**PARTES DO EXERCÍCIO:**
A. Transcreva o trecho do texto sobre a exclusão da proposta que começa nas palavras "19. Como uma" e acaba depois de "alínea a) do CCP.".
B. Por favor, prossiga o texto sobre a exclusão da proposta a partir do ponto em que termina.

**TEXTO FORNECIDO:**
--------

18. Como bem referiu a douta Sentença da primeira instância: a lógica é exatamente a inversa, no sentido em que é o concorrente que tem de especificar detalhadamente os computadores portáteis que se dispõe a fornecer de modo a possibilitar à entidade adjudicante apreciar se os mesmos cumprem com as especificações técnicas que determinou.

19. Como uma das cláusulas que tem de obrigatoriamente constar no contrato é “A descrição do objeto do contrato” (artigo 96º, n.º 1, alínea c) do CCP), apenas mediante a definição específica das caraterísticas dos computadores portáteis por ambas as Partes, se minimizam ou neutralizam os eventuais conflitos na fase da execução do contrato.

20. Como a Autora não respeitou – na proposta que apresentou - o objeto do contrato tal como foi definido pela Ré no Caderno de Encargos, a consequência legal para essa irregularidade só pode ser a exclusão da respetiva proposta nos termos do artigo 70º, n.º 2, alínea a) do CCP.

21. E não é o facto de esta norma não referir expressamente a irregularidade das propostas que impede esta solução.

--------

Exemplos de localização no ecrã:
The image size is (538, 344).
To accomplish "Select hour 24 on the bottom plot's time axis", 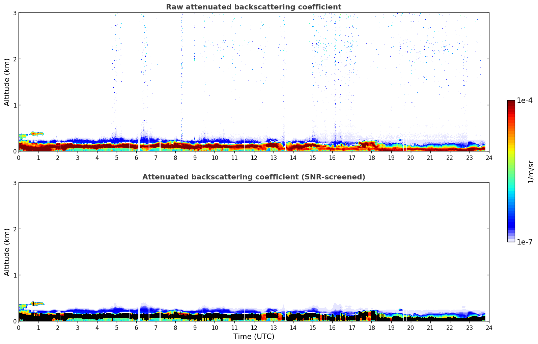I will 489,327.
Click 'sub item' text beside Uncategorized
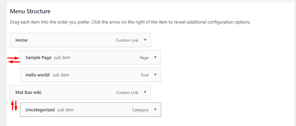The width and height of the screenshot is (296, 126). click(65, 110)
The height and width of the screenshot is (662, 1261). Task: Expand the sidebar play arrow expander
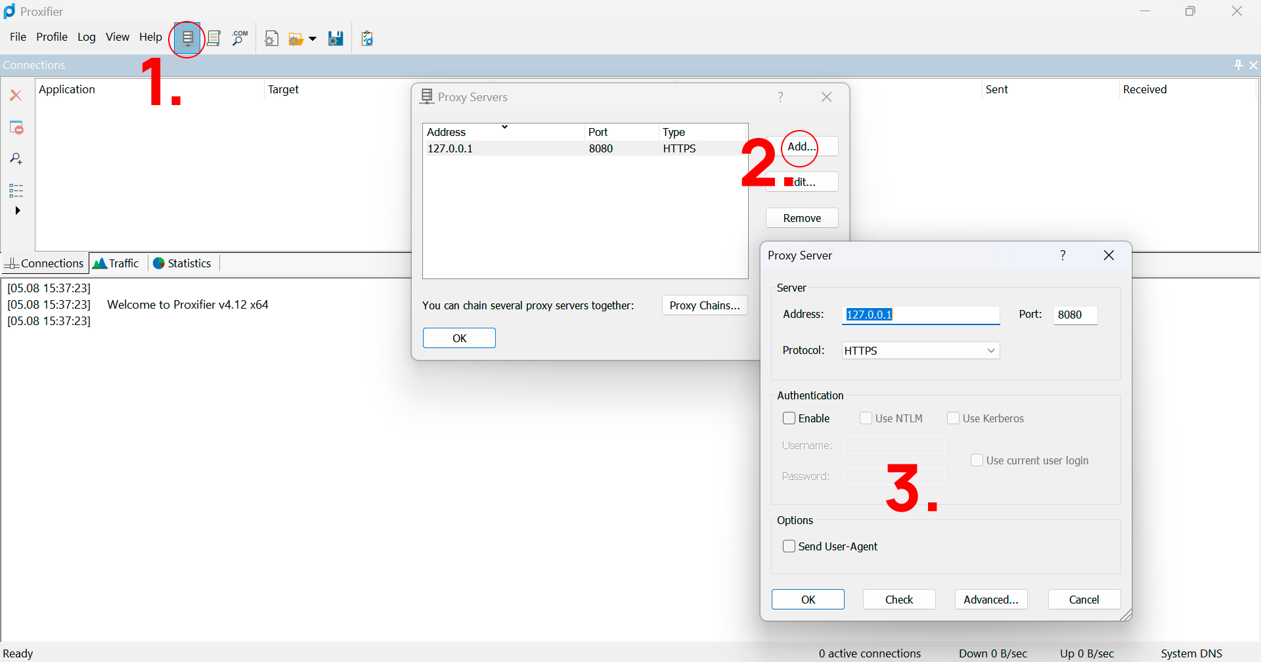coord(18,211)
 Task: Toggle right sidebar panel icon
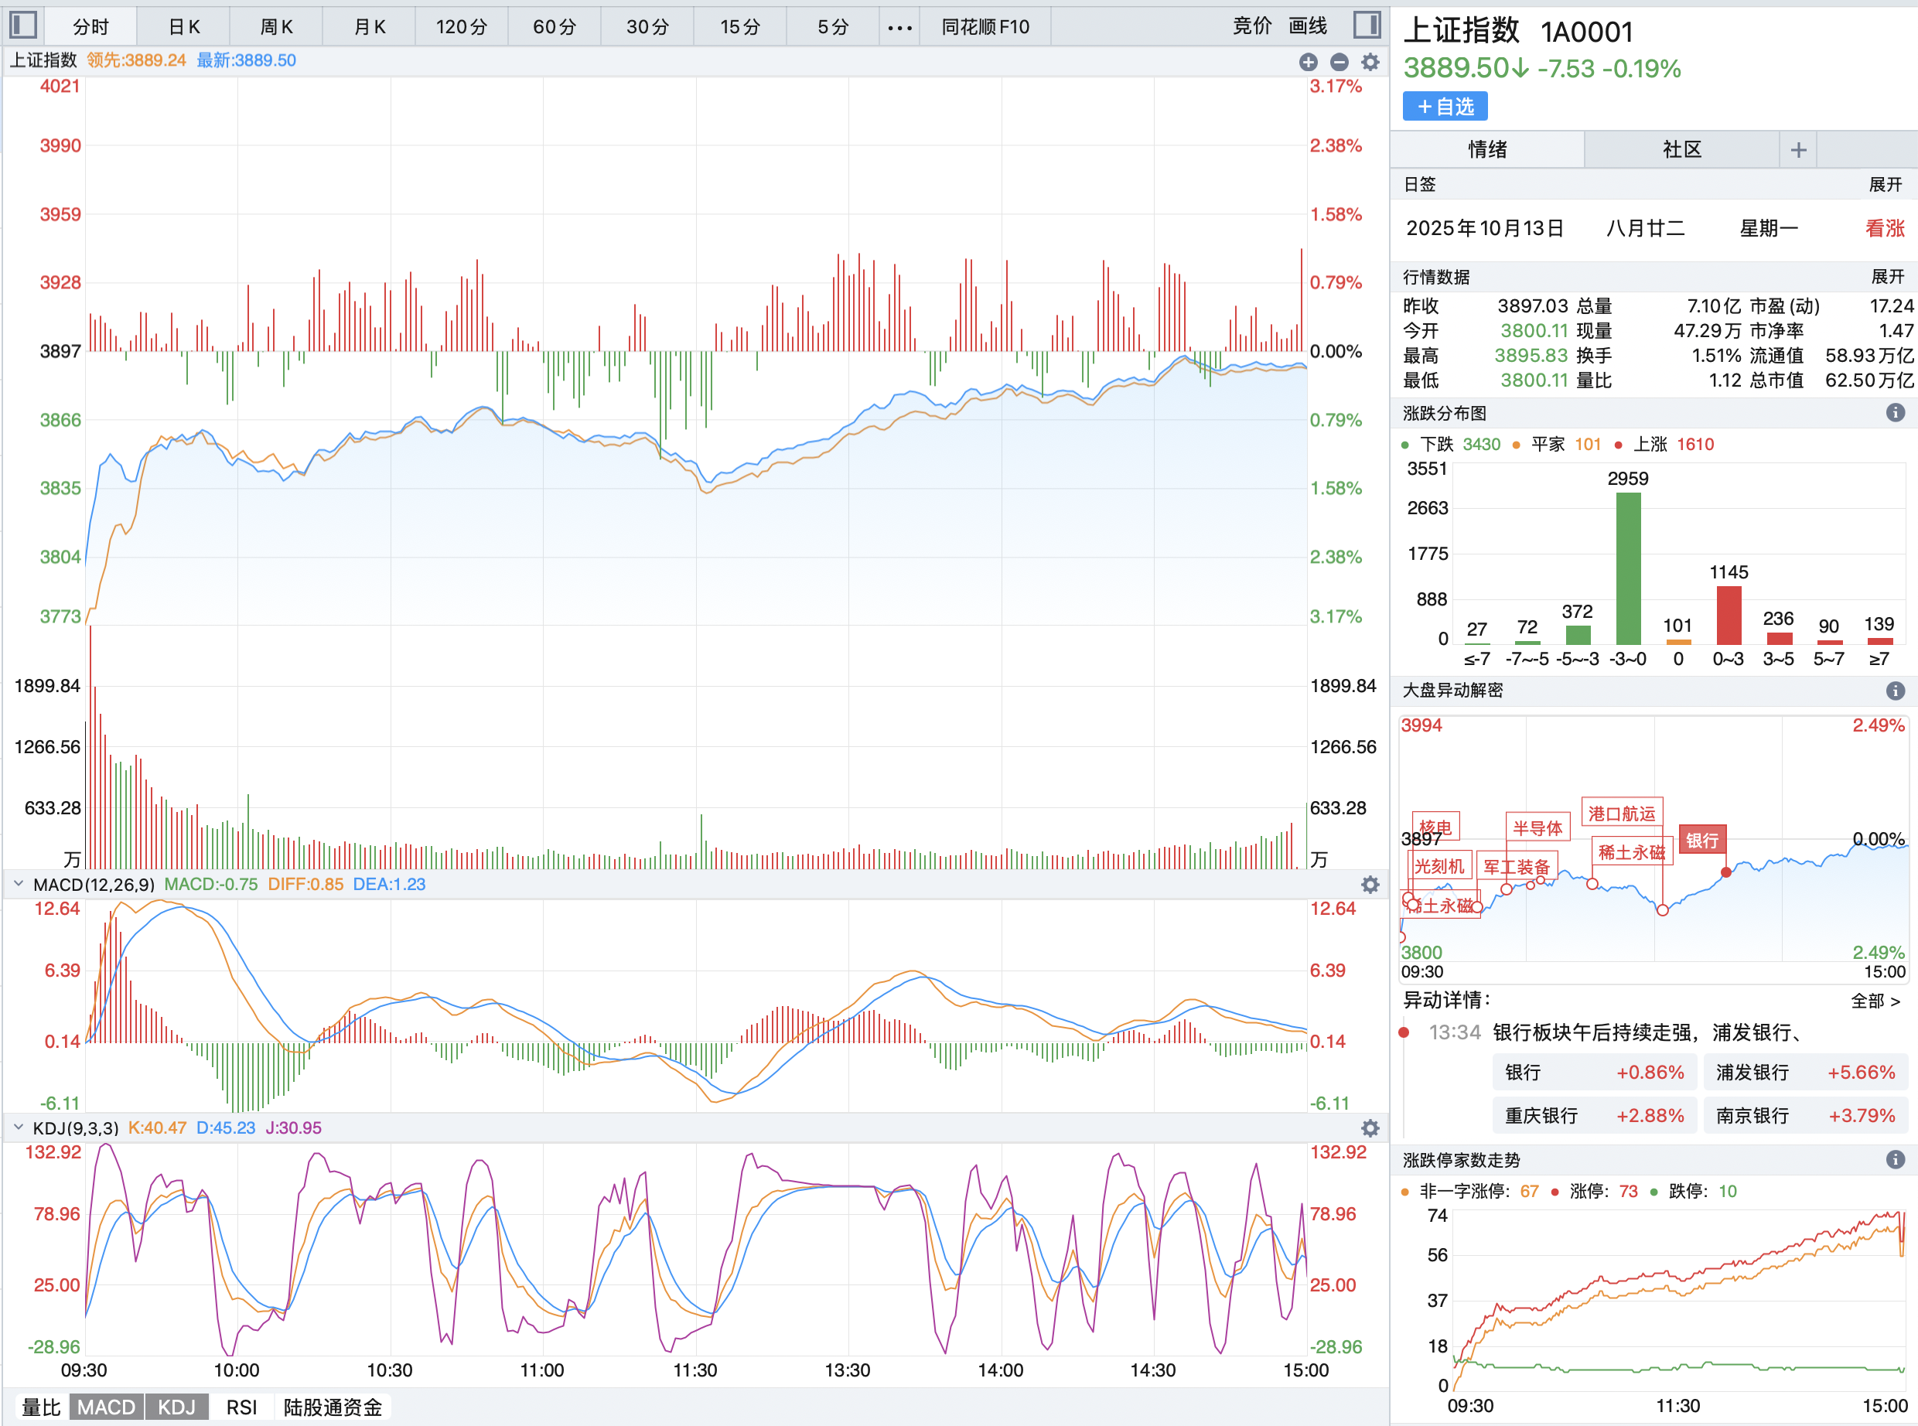tap(1366, 25)
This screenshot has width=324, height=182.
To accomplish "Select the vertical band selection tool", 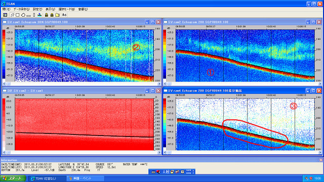I will click(x=34, y=15).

--------

**RESPOSTAS ÀS TAREFAS:**
A.
19. Como uma das cláusulas que tem de obrigatoriamente constar no contrato é “A descrição do objeto do contrato” (artigo 96º, n.º 1, alínea c) do CCP), apenas mediante a definição específica das caraterísticas dos computadores portáteis por ambas as Partes, se minimizam ou neutralizam os eventuais conflitos na fase da execução do contrato.

20. Como a Autora não respeitou – na proposta que apresentou - o objeto do contrato tal como foi definido pela Ré no Caderno de Encargos, a consequência legal para essa irregularidade só pode ser a exclusão da respetiva proposta nos termos do artigo 70º, n.º 2, alínea a) do CCP.

B.
22. Esta solução impõe-se uma vez que “Propostas irregulares são aquelas que não cumprem as condições estabelecidas na lei e nas peças do procedimento como condições ou requisitos de regularidade” e, “Na medida em que a lei faça corresponder a essa anomalia esse efeito, impõe-se a exclusão das propostas irregulares”, sendo que “Este desfecho apresenta-se incontornável para as propostas com irregularidades substanciais”, isto é, “Os vícios de fundo conduzem à exclusão das propostas, nos termos previstos no n.º 2 do artigo 70.º” (PEDRO COSTA GONÇALVES, Direito dos Contratos Públicos, Almedina, Volume I, 2.ª edição, 2018, p. 824 e 734).

23. Acresce que não podia o júri, legalmente, solicitar qualquer esclarecimento à Autora quanto às caraterísticas técnicas dos computadores portáteis que a mesma se dispunha a fornecer, uma vez que tal implicaria uma alteração da sua proposta, assim se violando do princípio da intangibilidade da proposta, da transparência, da igualdade e da concorrência (cfr. art. 1.º, n.º 5 do CCP).

24. Assim, bem andou o Júri quando considerou, por unanimidade, que a proposta da Recorrente não apresentava as características técnicas dos equipamentos a fornecer, o que constituía uma violação do Caderno de Encargos, deliberando propor a exclusão da proposta da A., e bem andou a entidade adjudicante ao homologar tal relatório.

Normas violadas: n.º 5 do art. 1.º, n.º 1 do art. 56.º, al. a) do n.º 2 do artigo 70.º e n.º 1 do artigo 96º, todos do Código dos Contratos Público.”.

Pede que seja concedido provimento ao recurso e revogado o acórdão recorrido, com as consequências legais.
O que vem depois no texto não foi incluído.